Linux & Networking Mastery: Proficient in Linux administration with a deep understanding of the TCP/IP stack, OSI model, DNS, and network troubleshooting.
FinTech Background: Experience working in highly regulated financial environments or with FIX/API connectivity.
Production Kubernetes: Hands-on experience managing production-grade clusters, including RBAC, autoscaling, Helm, and multi-cluster patterns.
Cloud Native Expertise (AWS): Strong grasp of AWS core services, security, and high-availability patterns. Proficiency with boto3 and AWS CLI for automation.
Modern CI/CD & GitOps: Experience building secure, automated delivery pipelines and operating GitOps workflows (ArgoCD).
Code Proficiency: Strong scripting and development skills in Python or Golang, along with Bash and Ansible.
Security Mindset: Experience with secrets management, vulnerability scanning, and securing the software supply chain.
AI & Prompt Engineering: Familiarity with using LLMs, Public MCPs, or Bedrock Agent Core to enhance SRE workflows.
Data & Middleware: Experience managing Kafka, MQ, SQS, or orchestration tools like Airflow and Rundeck.

Responsibilities

Engineering & Automation: Design and develop internal tools and SRE platforms to eliminate repetitive tasks (toil) and improve developer velocity.
Infrastructure as Code: Architect and maintain modular, reusable IaC using Terraform and manage GitOps workflows via ArgoCD.
Observability & Reliability: Implement OpenTelemetry standards and the Grafana stack (Alloy, Loki, Tempo, Mimir) to provide deep insights into system health. Define and manage SLIs, SLOs, and Error Budgets.

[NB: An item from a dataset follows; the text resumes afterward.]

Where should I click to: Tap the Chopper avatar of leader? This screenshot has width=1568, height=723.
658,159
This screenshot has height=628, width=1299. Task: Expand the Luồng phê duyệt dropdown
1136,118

Platform Governance: Review software architecture and Kubernetes metrics to ensure high availability, capacity planning, and cost-optimization across AWS regions.
Incident Engineering: Lead incident response, perform complex root-cause analysis (RCA), and champion a blameless post-mortem culture.
Collaboration: Partner with engineering teams to foster the adoption of new tools, security standards, and reliability best practices.